Hidden long evolutionary memory in a model biochemical network

Md Zulfikar Ali; Ned S Wingreen; Ranjan Mukhopadhyay

doi:10.1103/PhysRevE.97.040401

. Author manuscript; available in PMC: 2018 May 29.

Published in final edited form as: Phys Rev E. 2018 Apr;97(4-1):040401. doi: 10.1103/PhysRevE.97.040401

Hidden long evolutionary memory in a model biochemical network

Md Zulfikar Ali ¹, Ned S Wingreen ^2,^*, Ranjan Mukhopadhyay ^1,^†

PMCID: PMC5973509 NIHMSID: NIHMS969188 PMID: 29758653

Abstract

We introduce a minimal model for the evolution of functional protein-interaction networks using a sequence-based mutational algorithm, and apply the model to study neutral drift in networks that yield oscillatory dynamics. Starting with a functional core module, random evolutionary drift increases network complexity even in the absence of specific selective pressures. Surprisingly, we uncover a hidden order in sequence space that gives rise to long-term evolutionary memory, implying strong constraints on network evolution due to the topology of accessible sequence space.

Within even the simplest living cells there is a highly complex web of interacting molecules, with biological function typically emerging from the actions of a large number of different factors [1,2]. What is the relationship between the architecture of such interaction networks and the underlying processes of evolution? Much of the theory related to evolution focuses on the evolution of individual phenotypic traits or on population dynamics (see, for example, [3]); however, in general, individual genes do not determine individual traits. Rather, many traits arise from the dynamics of interacting components. With this in mind, we formulated and analyzed a minimal physically based protein-protein interaction model that allows us to map from sequence space to interactions and, consequently, to network dynamics and fitness. Surprisingly, the model reveals a long-term memory of network origins hidden in the space of sequences.

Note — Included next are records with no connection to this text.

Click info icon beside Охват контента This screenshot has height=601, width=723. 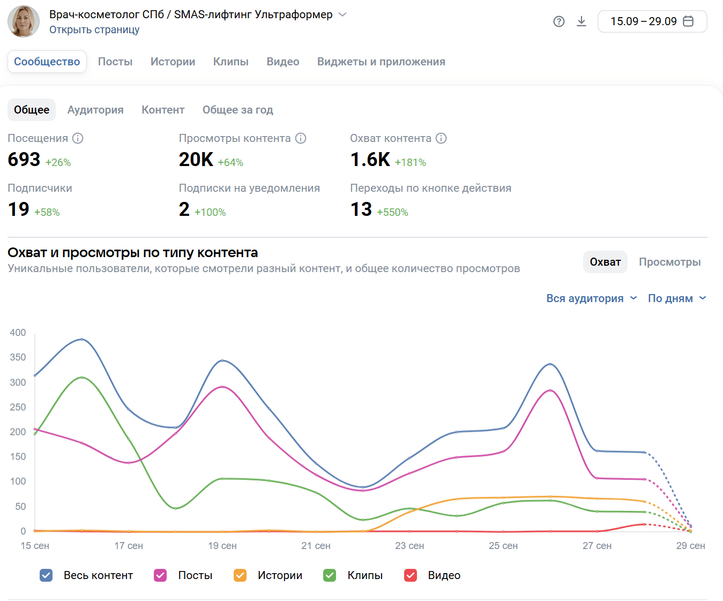pyautogui.click(x=441, y=138)
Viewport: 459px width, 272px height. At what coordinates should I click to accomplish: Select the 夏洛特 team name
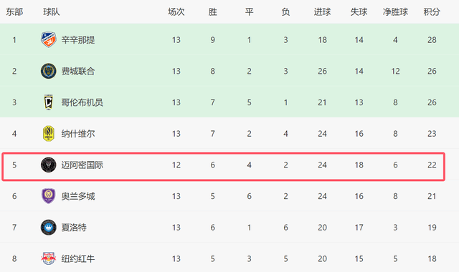(x=74, y=228)
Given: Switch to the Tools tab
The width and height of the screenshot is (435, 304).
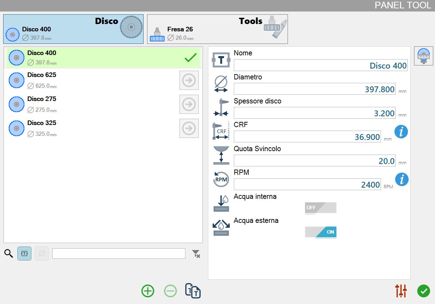Looking at the screenshot, I should pyautogui.click(x=218, y=29).
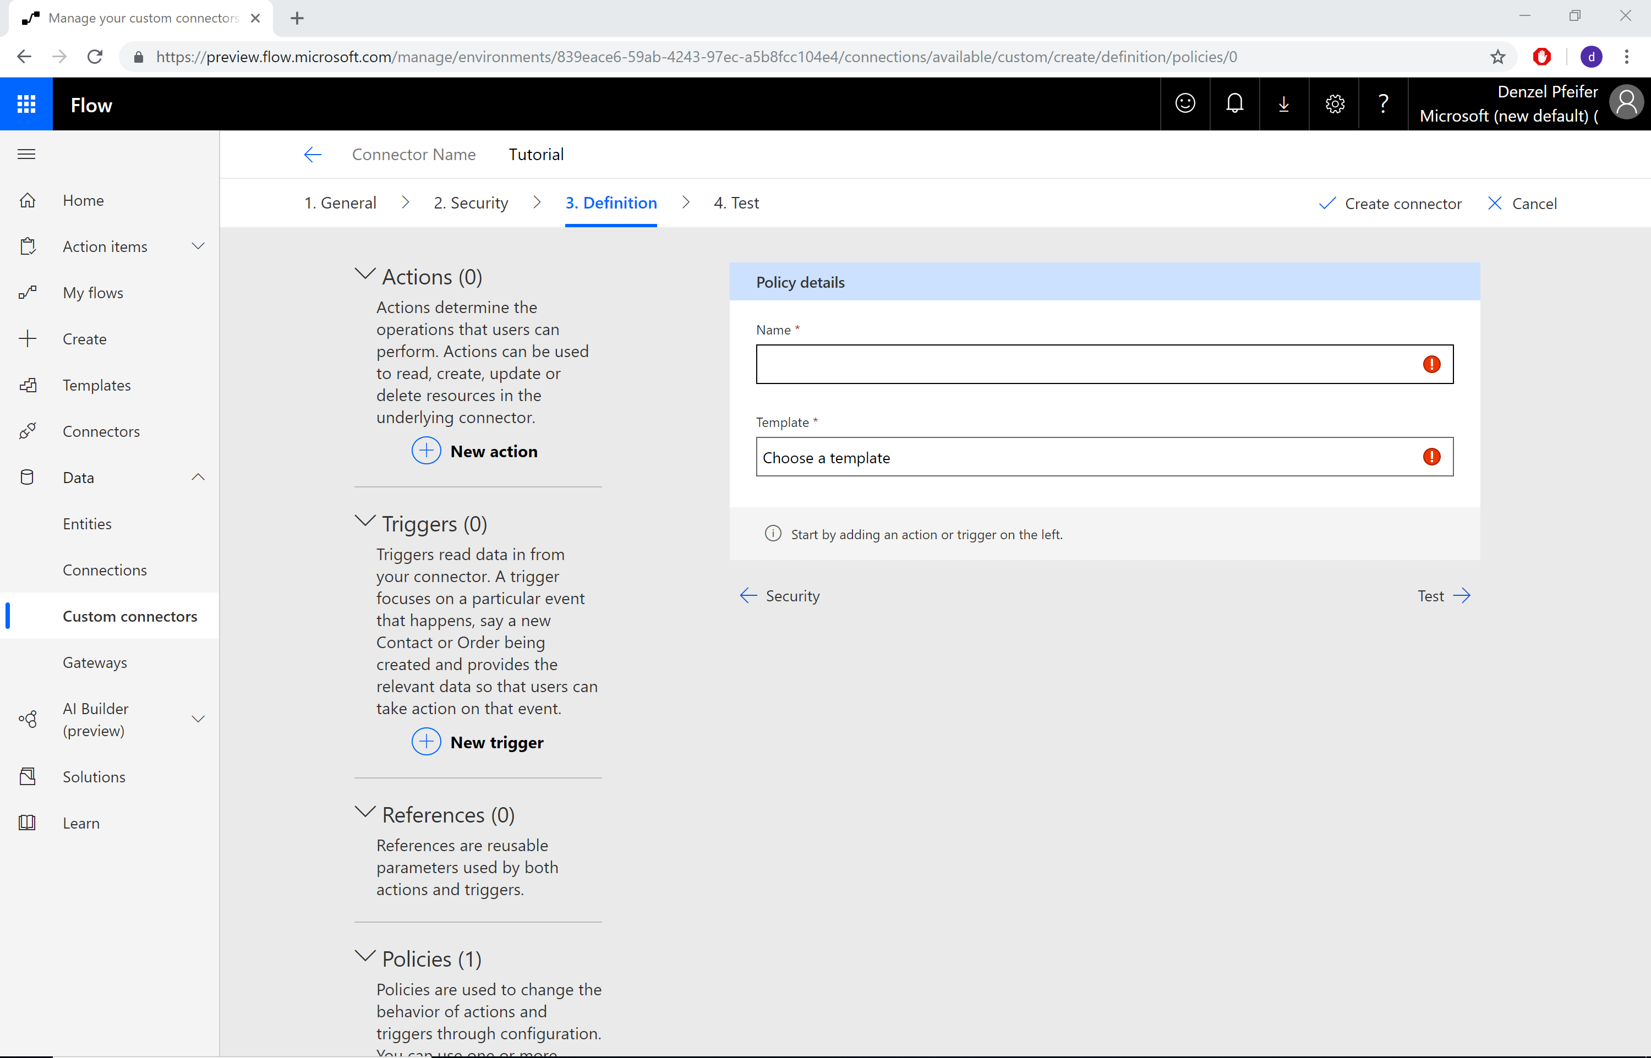Click the Flow home icon in sidebar

pyautogui.click(x=27, y=200)
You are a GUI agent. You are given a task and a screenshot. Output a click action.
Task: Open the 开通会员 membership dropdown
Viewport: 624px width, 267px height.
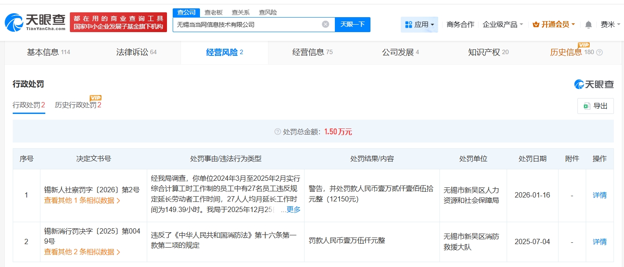[x=554, y=25]
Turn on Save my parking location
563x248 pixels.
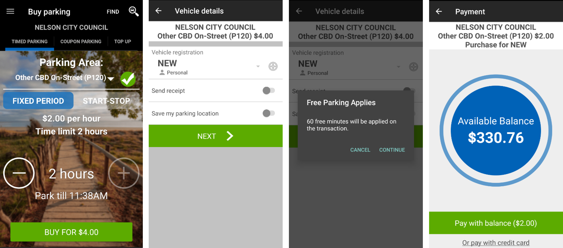(269, 113)
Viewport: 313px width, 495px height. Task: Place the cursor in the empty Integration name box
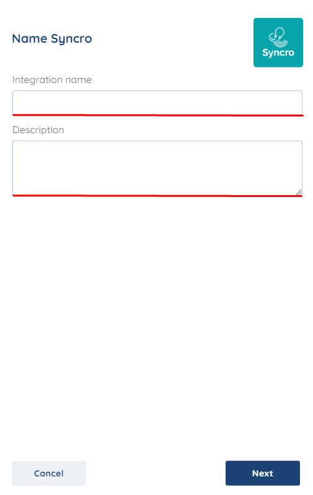pyautogui.click(x=157, y=102)
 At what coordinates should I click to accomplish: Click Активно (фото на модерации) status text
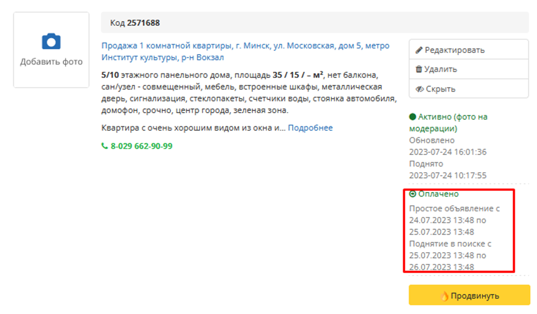[448, 123]
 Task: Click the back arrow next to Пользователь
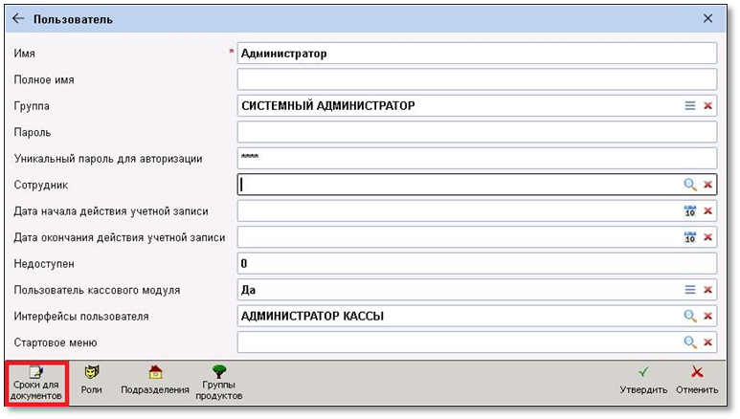click(17, 18)
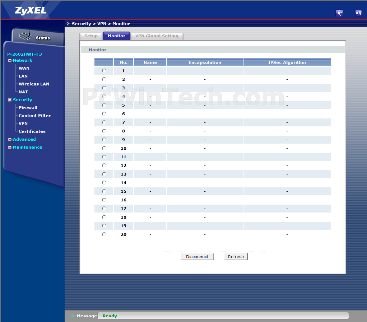
Task: Click the logout icon in header
Action: point(358,13)
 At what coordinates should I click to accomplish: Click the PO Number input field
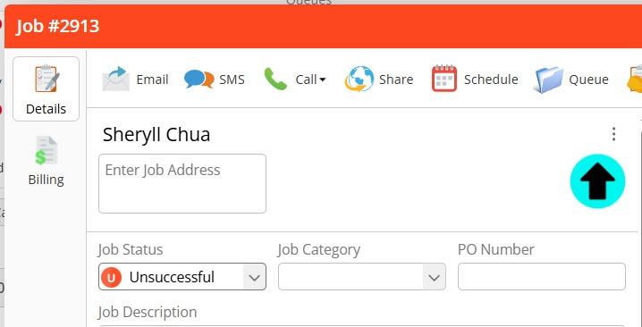point(541,277)
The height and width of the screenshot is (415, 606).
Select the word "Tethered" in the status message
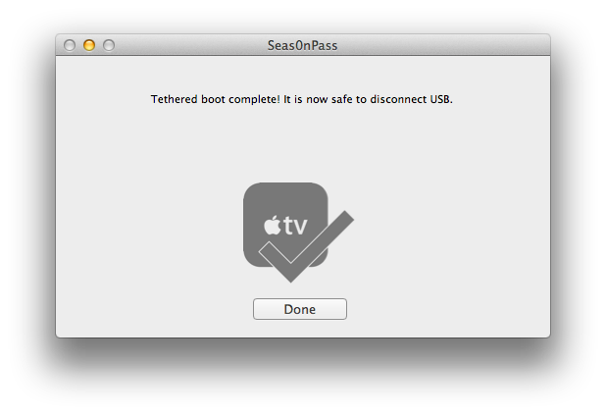click(x=174, y=99)
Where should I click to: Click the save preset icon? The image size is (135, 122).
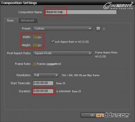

Recently, bottom-up approaches to molecular evolution, typically in the context of the folding properties or thermodynamics of individual proteins or RNAs [4–8], have led to new insights into evolutionary outcomes, for example regarding a power-law distribution of protein family sizes. Here we generalize such bottom-up studies to functional networks. We focus on oscillatory networks of interacting enzymes, both due to the relevance of biological oscillators (e.g., cell cycle, circadian rhythms) [9–11] and due to the simplicity of defining function and fitness. As such a network evolves, are the original nodes still both necessary and sufficient or does the network redistribute function over new nodes? If new nodes do become essential, is there still memory of the original network?

In order to address these questions, we develop a model of protein-protein interaction networks consisting of two classes of enzymes—activators (e.g., kinases) and deactivators (e.g., phosphatases). Each of these can be in either an active state or an inactive state and only function when in the active state. To model cooperativity, we assume that activation or deactivation of a target (either an activator or a deactivator) requires h independent binding or modification events, with partially modified intermediates being short lived. The resulting chemical kinetic processes are

h A_{i}^{*} + T_{l} \overset{k_{i l}}{\to} h A_{i}^{*} + T_{l}^{*}, h D_{j}^{*} + T_{l}^{*} \overset{{\tilde{k}}_{j l}}{\to} h D_{j}^{*} + T_{l},

(1)

where A and A^*, D and D^*, and T and T^* denote activator, deactivator, and target in inactive and active states, respectively. We note here that, in our model, the same protein species act both as enzymes (represented as A^* or D^* in the equations) as well as targets (represented as T and T^*). The corresponding chemical kinetic equation can be approximated as (see Supplemental Material (SM) [12], Sec. I for details)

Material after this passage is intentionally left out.